10 . A user equipment (UE) comprising:
a processor;
a voice command module configured to be operated by the processor to interpret voice input from a user of the UE as a voice command to the UE or as a wake word;
a user profile associated with the voice command module and including context constraint weights that effect selection of the voice command or a wake word decision; and
a plurality of programming instructions configured to be operated by the processor to perform operations including:
receiving voice input;
determining context information for the UE, wherein the context information includes at least one of environmental data from at least one of a microphone of the UE or a camera of the UE or UE motion data;
selecting the voice command or the wake word decision based on the voice input, the context information, and the user profile associating voice commands or wake word decisions with the context constraint weights; and
executing the voice command or acting on the wake word decision,
wherein the user profile is a best matching default user profile determined from a plurality of default user profiles based on identities of members of a subscription plan associated with the UE.
11 . The UE of claim 10 , wherein the selecting includes determining the context constraint weights based on the context information.
12 . The UE of claim 10 , wherein the operations further include updating the context constraint weights based on whether UE activity after executing the voice command or acting on the wake word decision matches a correct selection result workflow or an incorrect selection result workflow for the voice command or the wake word decision.
13 . The UE of claim 10 , wherein the best matching default user profile provides initial settings for the context constraint weights.
14 . The UE of claim 13 , wherein the operations further include providing input to a server and receiving the best matching default user profile based at least in part on the input.
15 . The UE of claim 10 , wherein the context information further includes at least one of a UE location, identities of applications currently active on the UE, network connections between the UE and at least one of the Internet or social media, a user calendar, or identities of communication partners of the UE.

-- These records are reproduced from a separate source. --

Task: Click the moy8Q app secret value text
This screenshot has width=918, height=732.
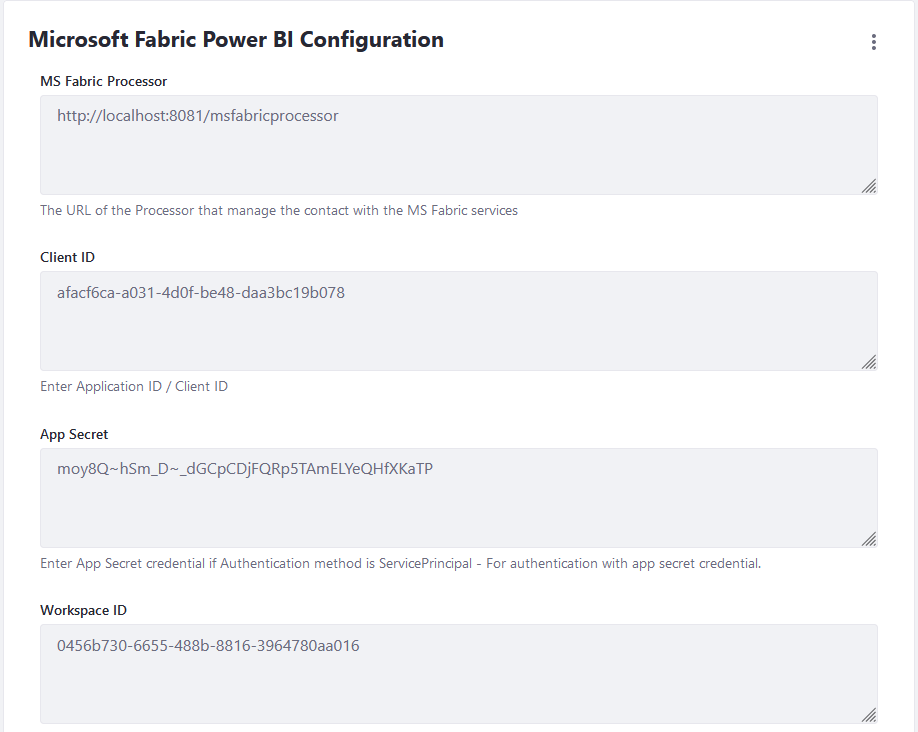Action: [x=244, y=469]
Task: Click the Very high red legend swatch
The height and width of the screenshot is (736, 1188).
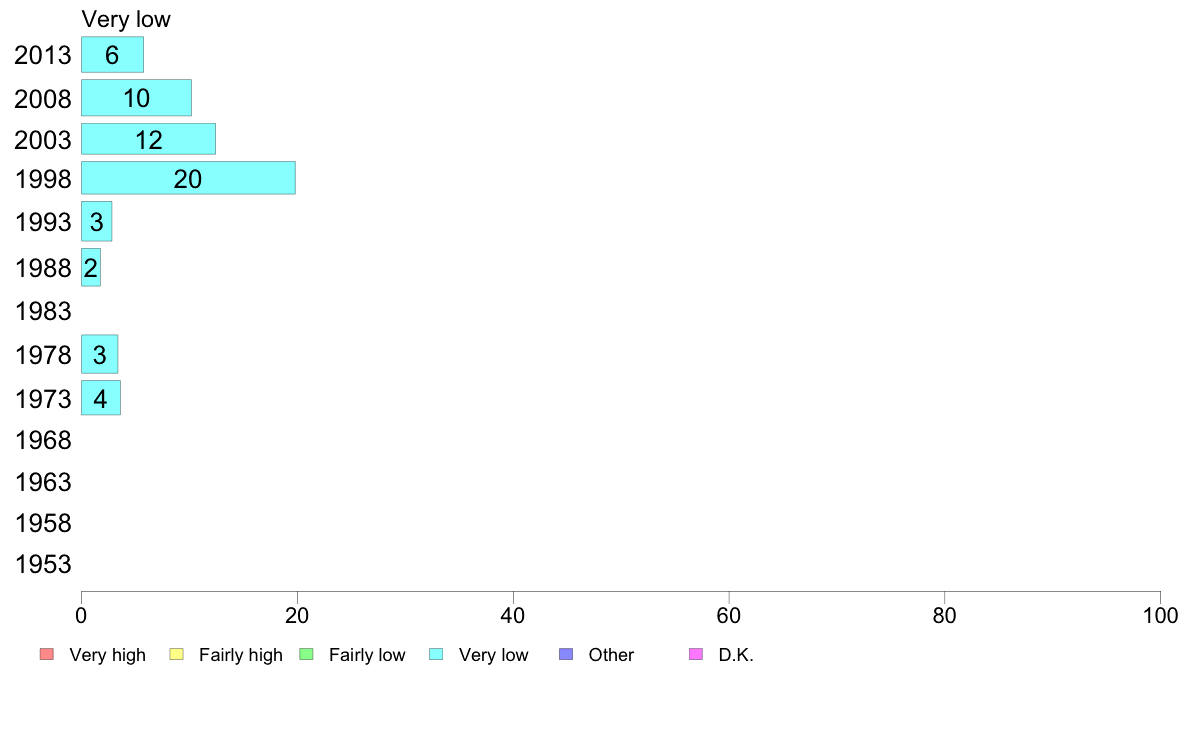Action: pyautogui.click(x=47, y=654)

16 . A non-transitory computer-readable medium having a plurality of programming instructions stored thereon that, when executed by one or more processors, cause the one or more processors to perform operations comprising:
receiving activity information and location information from multiple user equipments (UEs);
generating a plurality of default user profiles for voice command modules of the multiple UEs based on the activity information and the location information;
receiving input from a UE, wherein the input includes at least one of UE motion data of the UE or environmental data from at least one of a microphone of the UE or a camera of the UE;
determining a best matching default user profile from the plurality of default user profiles based on the input, wherein determining the best matching default user profile is based on identities of members of a subscription plan associated with the UE; and
providing the determined best matching default user profile to the UE.
17 . The non-transitory computer-readable medium of claim 16 , wherein the operations include generating the plurality of default user profiles based, initially, on existing user profiles.
18 . The non-transitory computer-readable medium of claim 17 , wherein generating the plurality of default user profiles based, initially, on existing user profiles includes aggregating the existing user profiles into groups.
19 . The non-transitory computer-readable medium of claim 16 , wherein the activity information or location information includes at least one of a location of one of the UEs, identities of applications currently active on one of the UEs, network connections between one of the UEs and at least one of the Internet or social media, UE motion data of one of the UEs, environmental data from at least one of a microphone of one of the UEs or a camera of one of the UEs, a user calendar of one of the UEs, or identities of communication partners of one of the UEs.